Entonces llegó “El ministerio del tiempo”, planteando un discurso historiográfico diferente. Cuando en el 2014 vi su primer episodio no me lo pareció; de hecho, el envío del comando recién reclutado para viajar a 1808 y salvar al Empecinado para que pudiera plantear la guerrilla contra los franceses me pareció –en aquel momento- más de lo mismo: unos planos de Garci y unas líneas de Pérez Reverte. Sin embargo, cuando Luis me sugirió dedicarle tiempo a la serie, encontré en ella un consuelo muy sutil, porque me pareció detectar una visión de la Historia parecida a la que intento tejer en clase. ¿A qué me refiero? ¿Cómo podría caracterizar ese discurso?
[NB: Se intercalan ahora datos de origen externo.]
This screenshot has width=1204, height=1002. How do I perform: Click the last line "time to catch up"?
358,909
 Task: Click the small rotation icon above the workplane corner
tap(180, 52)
Para empezar atiende menos al lamento por el fracaso que a la búsqueda de la celebración. Es cierto que a menudo subyace una tristeza nostálgica por “lo que pudo ser y no fue”, que constituye el núcleo del paradigma de la izquierda historiográfica. Pero el encuentro, en cada puerta del tiempo que se abre, con personajes que volvieron a intentar una vez más la creación de un espacio político de convivencia en el que cupieran todos, permite a cualquier observador atento encontrar en el pasado rincones que merece la pena conocer, incluso celebrar. Y entonces descubre que, pese a los sucesivos exterminios programados por sus élites (1492, 1521, 1559, 1591, 1609, 1714, 1798, 1814, 1823, 1856, 1875, 1898, 1909, 1918, 1923, 1933, 1939, 1996…) siempre hubo quien, lejos de rendirse, volvió a intentarlo. Puede que los malos triunfaran siempre, pero los buenos sembraron nuevas esperanzas y volvieron a arriesgarse, legándonos un ejemplo de compromiso y valentía que sigue siendo válido hoy. Y aunque el podio de los más impresentables de nuestra historia esté tan disputado –con Franco, Fernando VII y Aznar pugnando por las primeras medallas- uno se maravilla ante el nivel de los que proponían alternativas.